VIENNA, W.Va. -- A team of experts revealed Monday that it has found a "probable link" between C8 and human cancers, rebuffing DuPont Co.'s longstanding contention that exposure to the chemical is harmless.

The three-person C8 Science Panel said it is "more probable than not" that exposure to C8 put residents of the Mid-Ohio Valley at a greater risk of kidney and testicular cancers.

Panel members made those conclusions in the second set of significant findings in their six-year study of the DuPont Co. chemical.

Previously, the panel said there was a "probable link" between C8 exposure and dangerous high blood pressure among pregnant women. Panel members have said they found no link between exposure and some other conditions, including birth defects and other negative pregnancy outcomes, adult-onset diabetes, and more than a dozen other types of cancers.

But under a legal settlement that created the Science Panel, any probable link connections mean DuPont Co. will have to fund up to $235 million in future medical tests for area residents, to help provide early detection of diseases linked to exposure to C8 from the company's nearby Washington Works plant.

- **PROBLEMS TO SOLVE**:
**1)** In the C8 report, which two kinds of cancer does the Science Panel say C8 exposure made more likely among Mid-Ohio Valley residents?
**2)** Translate this sentence from the C8 report into Spanish: "Panel members made those conclusions in the second set of significant findings in their six-year study of the DuPont Co. chemical."

- **GIVEN INFORMATION**:

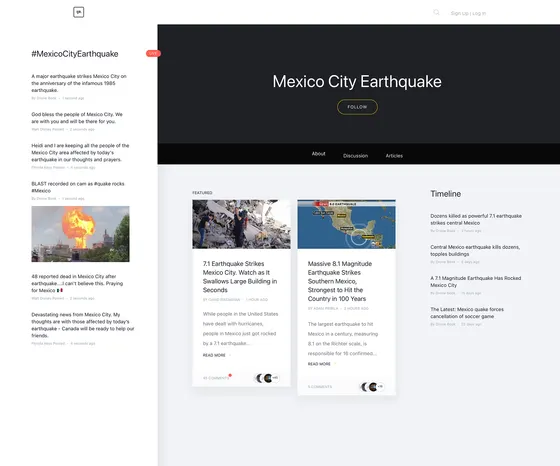Open the explosion photo in live feed
560x466 pixels.
80,234
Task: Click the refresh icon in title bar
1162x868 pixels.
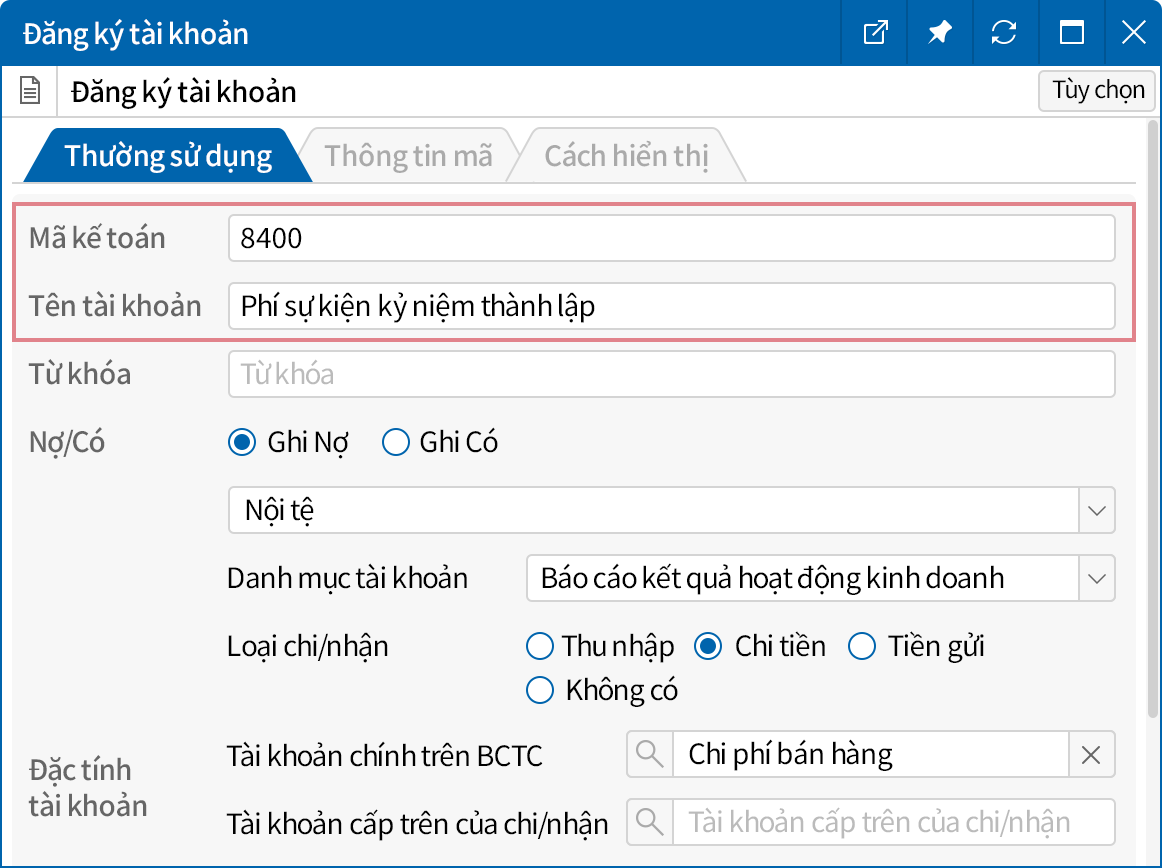Action: point(1004,33)
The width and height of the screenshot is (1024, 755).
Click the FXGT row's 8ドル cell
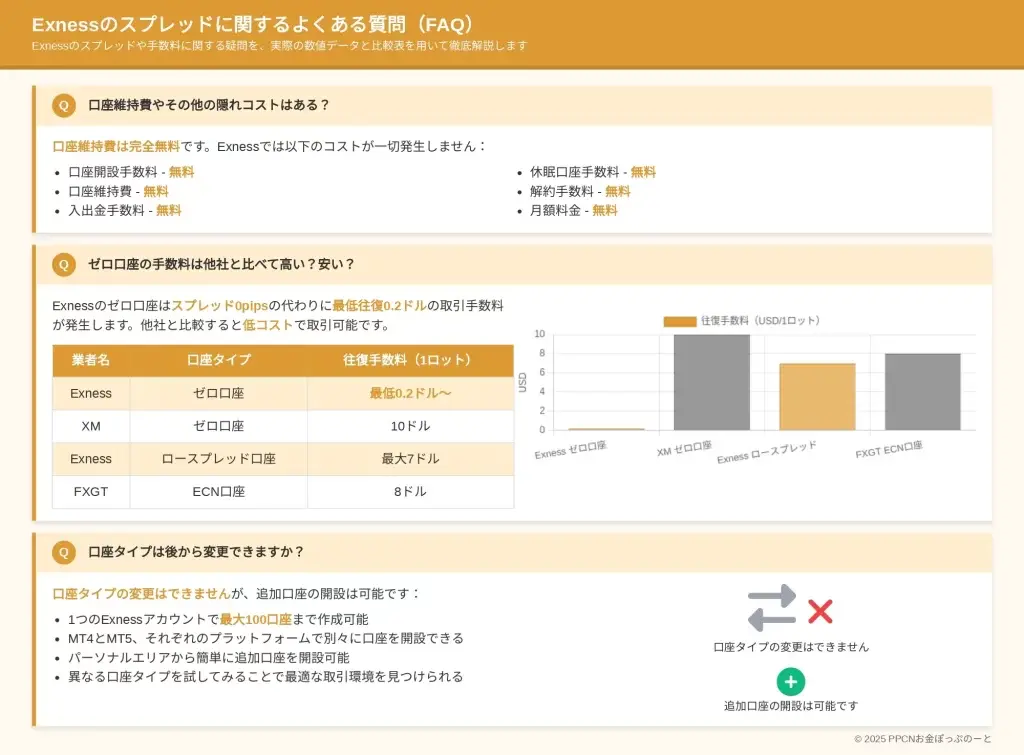tap(410, 492)
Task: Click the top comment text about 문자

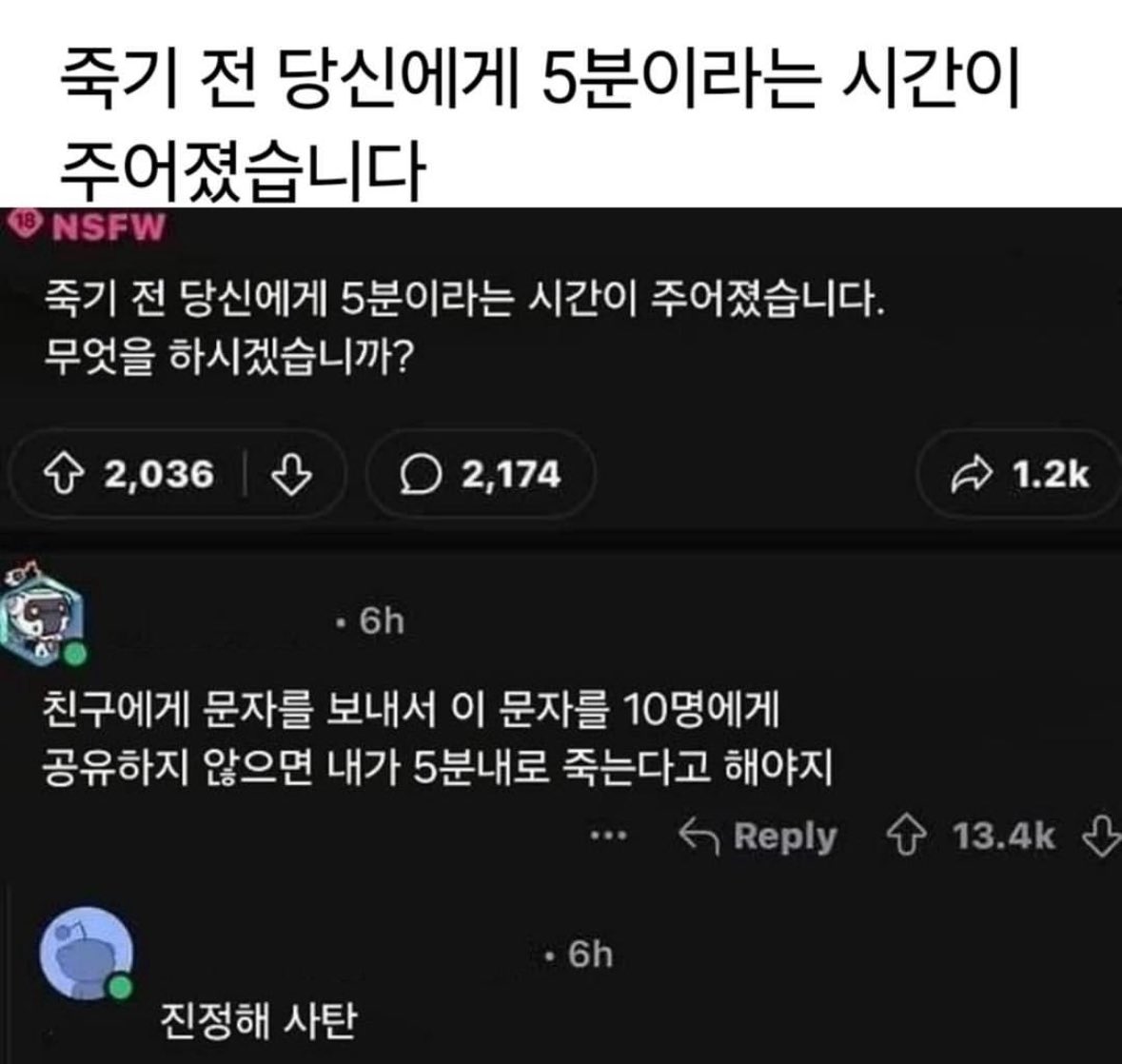Action: 437,739
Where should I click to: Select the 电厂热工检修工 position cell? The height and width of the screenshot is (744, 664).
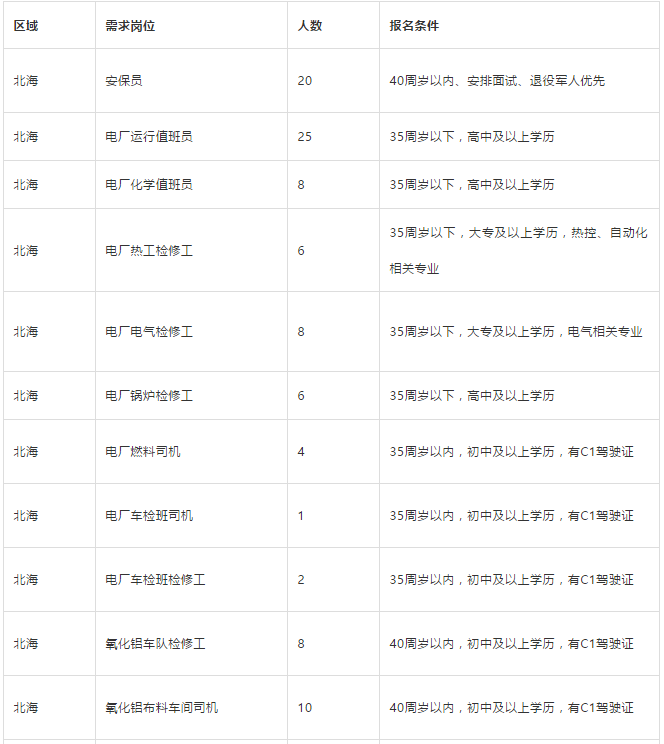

- **RESULTS OF THE TASKS**:
**1)** Kidney and testicular cancers.

**2)** Los miembros del panel llegaron a esas conclusiones en el segundo conjunto de hallazgos significativos de su estudio de seis años sobre la sustancia química de DuPont Co.